▶ WORK TASK
Count how many lines in this material contain "search". The answer is that number alone.

════════════════

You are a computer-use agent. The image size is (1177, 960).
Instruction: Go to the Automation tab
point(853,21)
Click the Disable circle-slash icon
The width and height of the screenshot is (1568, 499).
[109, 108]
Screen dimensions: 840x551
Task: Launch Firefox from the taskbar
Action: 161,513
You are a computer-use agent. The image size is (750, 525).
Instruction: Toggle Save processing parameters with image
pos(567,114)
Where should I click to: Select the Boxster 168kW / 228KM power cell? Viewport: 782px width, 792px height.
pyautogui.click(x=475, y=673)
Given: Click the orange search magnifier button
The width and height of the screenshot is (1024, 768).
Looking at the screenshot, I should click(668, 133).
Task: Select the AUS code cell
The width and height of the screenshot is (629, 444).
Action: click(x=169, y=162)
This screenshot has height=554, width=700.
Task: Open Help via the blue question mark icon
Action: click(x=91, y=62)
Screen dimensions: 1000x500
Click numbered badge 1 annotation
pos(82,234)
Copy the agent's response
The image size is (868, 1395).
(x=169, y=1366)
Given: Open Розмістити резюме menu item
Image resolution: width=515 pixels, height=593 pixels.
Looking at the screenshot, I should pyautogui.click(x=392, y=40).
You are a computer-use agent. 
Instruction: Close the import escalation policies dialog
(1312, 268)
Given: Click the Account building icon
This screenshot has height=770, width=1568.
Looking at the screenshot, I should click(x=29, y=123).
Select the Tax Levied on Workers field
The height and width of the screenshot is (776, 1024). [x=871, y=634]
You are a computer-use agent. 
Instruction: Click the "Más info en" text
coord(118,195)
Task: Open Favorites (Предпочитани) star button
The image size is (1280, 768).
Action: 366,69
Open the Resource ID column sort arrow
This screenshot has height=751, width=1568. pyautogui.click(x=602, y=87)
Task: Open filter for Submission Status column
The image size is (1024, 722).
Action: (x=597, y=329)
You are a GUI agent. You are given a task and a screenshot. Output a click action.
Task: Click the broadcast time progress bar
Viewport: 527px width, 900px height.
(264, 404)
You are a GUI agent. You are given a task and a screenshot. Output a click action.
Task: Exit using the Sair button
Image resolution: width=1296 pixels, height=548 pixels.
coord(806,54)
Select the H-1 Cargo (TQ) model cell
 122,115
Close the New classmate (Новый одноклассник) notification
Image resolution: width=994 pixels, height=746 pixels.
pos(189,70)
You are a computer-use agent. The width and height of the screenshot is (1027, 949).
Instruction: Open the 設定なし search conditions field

════════════════

▶ ANSWER SECTION
2